The authors created AfriMed-QA, which includes 15,000 questions sourced from over 60 medical schools across 16 African countries. This dataset covers 32 medical specialties and includes both multiple-choice questions and open-ended questions. They evaluated 30 different LLMs to see how well they performed in answering these questions, focusing on accuracy and bias. The findings showed that while some models performed well, there were significant variations based on the specialty and region.

Why it matters?

This research is important because it provides a valuable resource for improving healthcare in Africa by enabling better training and evaluation of AI systems that can assist in medical decision-making. By addressing the specific needs of African healthcare, AfriMed-QA can help ensure that LLMs are more effective and reliable in providing medical information, ultimately improving patient care and access to healthcare services.

Abstract

Recent advancements in large language model(LLM) performance on medical multiple choice question (MCQ) benchmarks have stimulated interest from healthcare providers and patients globally.
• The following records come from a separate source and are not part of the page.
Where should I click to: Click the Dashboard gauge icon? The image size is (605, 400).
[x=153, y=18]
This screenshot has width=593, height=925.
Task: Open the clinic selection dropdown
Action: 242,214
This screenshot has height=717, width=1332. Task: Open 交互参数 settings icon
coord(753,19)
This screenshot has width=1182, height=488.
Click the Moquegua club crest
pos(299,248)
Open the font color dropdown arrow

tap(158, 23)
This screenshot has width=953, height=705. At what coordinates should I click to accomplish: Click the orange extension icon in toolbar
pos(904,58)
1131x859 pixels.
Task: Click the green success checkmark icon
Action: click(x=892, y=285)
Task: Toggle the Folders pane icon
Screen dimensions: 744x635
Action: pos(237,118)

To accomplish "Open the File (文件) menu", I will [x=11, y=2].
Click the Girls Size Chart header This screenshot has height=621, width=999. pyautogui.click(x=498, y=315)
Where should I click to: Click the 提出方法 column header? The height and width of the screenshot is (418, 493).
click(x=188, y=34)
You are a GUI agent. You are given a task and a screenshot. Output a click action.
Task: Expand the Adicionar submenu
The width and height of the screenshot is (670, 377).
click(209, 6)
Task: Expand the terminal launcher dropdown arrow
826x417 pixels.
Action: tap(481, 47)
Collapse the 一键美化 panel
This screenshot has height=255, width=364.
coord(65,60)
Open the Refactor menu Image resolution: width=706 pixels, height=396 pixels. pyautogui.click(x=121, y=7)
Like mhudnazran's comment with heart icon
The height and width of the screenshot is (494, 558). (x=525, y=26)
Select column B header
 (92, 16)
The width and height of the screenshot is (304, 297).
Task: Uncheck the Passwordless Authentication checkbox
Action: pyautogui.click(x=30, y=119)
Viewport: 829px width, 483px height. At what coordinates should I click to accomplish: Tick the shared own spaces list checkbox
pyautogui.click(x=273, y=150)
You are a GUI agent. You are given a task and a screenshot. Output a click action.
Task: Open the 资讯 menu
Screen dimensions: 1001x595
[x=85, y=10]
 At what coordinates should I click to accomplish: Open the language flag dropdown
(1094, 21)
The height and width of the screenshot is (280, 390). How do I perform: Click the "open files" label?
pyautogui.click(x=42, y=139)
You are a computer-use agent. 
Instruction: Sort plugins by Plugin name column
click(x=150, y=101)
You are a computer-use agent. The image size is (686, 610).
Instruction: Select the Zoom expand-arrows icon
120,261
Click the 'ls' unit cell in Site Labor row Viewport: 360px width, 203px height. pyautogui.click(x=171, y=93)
Particularly in low-and middle-income countries (LMICs) facing acute physician shortages and lack of specialists, LLMs offer a potentially scalable pathway to enhance healthcare access and reduce costs. However, their effectiveness in the Global South, especially across the African continent, remains to be established. In this work, we introduce AfriMed-QA, the first large scale Pan-African English multi-specialty medical Question-Answering (QA) dataset, 15,000 questions (open and closed-ended) sourced from over 60 medical schools across 16 countries, covering 32 medical specialties. We further evaluate 30 LLMs across multiple axes including correctness and demographic bias. Our findings show significant performance variation across specialties and geographies, MCQ performance clearly lags USMLE (MedQA). We find that biomedical LLMs underperform general models and smaller edge-friendly LLMs struggle to achieve a passing score. Interestingly, human evaluations show a consistent consumer preference for LLM answers and explanations when compared with clinician answers.